** start RECORDS SHOWN **

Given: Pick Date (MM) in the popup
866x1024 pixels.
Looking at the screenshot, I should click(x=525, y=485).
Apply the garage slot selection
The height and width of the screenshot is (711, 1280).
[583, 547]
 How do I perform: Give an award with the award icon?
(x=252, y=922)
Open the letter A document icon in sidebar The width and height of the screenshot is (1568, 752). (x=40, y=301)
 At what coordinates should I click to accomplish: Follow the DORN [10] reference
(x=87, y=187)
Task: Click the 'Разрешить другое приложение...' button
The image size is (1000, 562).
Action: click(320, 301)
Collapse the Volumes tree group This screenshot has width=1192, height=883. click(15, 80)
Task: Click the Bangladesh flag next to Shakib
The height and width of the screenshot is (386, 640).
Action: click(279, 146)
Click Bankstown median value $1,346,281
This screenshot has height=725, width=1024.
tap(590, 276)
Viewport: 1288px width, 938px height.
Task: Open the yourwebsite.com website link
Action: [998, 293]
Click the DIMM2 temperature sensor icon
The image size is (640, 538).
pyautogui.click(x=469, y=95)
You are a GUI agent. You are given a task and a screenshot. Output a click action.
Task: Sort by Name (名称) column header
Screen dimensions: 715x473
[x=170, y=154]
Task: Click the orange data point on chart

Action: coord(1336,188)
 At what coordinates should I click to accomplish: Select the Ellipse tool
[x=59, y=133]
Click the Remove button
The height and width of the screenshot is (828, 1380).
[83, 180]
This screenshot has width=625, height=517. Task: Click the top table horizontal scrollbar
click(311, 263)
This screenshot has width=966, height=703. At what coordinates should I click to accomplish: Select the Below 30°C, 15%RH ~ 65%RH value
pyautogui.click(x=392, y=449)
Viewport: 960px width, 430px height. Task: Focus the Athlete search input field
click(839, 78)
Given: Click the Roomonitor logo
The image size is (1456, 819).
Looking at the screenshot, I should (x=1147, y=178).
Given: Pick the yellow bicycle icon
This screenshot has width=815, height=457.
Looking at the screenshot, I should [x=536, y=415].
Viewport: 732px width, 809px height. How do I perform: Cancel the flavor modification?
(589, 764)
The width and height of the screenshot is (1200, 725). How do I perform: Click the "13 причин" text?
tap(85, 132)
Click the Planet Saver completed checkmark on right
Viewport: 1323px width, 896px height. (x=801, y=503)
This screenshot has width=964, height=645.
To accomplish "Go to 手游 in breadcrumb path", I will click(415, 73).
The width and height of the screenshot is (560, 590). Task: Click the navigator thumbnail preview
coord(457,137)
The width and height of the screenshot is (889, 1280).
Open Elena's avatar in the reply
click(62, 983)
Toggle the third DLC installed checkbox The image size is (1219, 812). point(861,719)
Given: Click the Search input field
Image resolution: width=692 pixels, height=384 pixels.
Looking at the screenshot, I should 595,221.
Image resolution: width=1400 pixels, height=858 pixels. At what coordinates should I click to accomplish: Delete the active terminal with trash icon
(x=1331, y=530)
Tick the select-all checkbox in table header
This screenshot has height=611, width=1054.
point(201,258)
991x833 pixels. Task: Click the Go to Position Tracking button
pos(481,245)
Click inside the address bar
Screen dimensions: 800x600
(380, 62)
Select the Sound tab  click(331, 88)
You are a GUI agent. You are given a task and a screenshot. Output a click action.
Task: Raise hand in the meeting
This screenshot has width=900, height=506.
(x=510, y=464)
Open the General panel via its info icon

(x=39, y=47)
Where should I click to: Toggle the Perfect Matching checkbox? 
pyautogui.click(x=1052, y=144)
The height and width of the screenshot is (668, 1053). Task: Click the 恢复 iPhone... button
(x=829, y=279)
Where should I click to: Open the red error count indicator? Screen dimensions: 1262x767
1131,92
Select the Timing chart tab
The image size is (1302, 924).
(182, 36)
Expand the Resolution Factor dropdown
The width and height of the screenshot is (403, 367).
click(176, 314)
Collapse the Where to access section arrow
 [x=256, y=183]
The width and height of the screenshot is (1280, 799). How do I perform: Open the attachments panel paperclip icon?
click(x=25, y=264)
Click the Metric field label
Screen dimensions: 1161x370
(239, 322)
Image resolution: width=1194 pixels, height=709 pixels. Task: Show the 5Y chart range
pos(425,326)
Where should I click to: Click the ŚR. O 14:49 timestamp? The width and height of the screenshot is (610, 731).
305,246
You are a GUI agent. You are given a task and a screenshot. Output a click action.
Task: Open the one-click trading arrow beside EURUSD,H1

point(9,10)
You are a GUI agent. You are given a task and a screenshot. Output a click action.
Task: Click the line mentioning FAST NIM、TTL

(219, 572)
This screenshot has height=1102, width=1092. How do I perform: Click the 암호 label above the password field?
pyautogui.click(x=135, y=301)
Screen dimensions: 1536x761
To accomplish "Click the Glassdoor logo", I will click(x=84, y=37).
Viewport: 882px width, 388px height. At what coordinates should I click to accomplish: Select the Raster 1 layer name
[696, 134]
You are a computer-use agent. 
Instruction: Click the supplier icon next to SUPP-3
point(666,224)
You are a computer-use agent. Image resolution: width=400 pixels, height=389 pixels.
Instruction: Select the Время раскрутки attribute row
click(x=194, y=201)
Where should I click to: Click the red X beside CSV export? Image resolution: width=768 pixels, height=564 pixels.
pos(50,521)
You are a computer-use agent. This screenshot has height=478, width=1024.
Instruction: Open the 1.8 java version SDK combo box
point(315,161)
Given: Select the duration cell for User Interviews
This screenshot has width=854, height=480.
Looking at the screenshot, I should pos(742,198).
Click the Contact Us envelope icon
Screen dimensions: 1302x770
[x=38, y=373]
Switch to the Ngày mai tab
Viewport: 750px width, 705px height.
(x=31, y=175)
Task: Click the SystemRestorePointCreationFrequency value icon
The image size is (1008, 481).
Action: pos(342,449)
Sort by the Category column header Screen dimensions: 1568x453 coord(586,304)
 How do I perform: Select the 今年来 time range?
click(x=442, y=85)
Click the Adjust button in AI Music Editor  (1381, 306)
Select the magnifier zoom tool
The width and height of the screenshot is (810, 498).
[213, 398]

** end RECORDS SHOWN **

• _EXERCISE PROMPT_
List every line from the data entries above that contains the word "icon".

• _THE OUTPUT_
 How do I perform: Give an award with the award icon?
Open the letter A document icon in sidebar The width and height of the screenshot is (1568, 752). (x=40, y=301)
Click the DIMM2 temperature sensor icon
Given: Pick the yellow bicycle icon
Image resolution: width=1400 pixels, height=858 pixels. At what coordinates should I click to accomplish: Delete the active terminal with trash icon
Open the General panel via its info icon
The width and height of the screenshot is (1280, 799). How do I perform: Open the attachments panel paperclip icon?
Instruction: Click the supplier icon next to SUPP-3
Click the Contact Us envelope icon
Task: Click the SystemRestorePointCreationFrequency value icon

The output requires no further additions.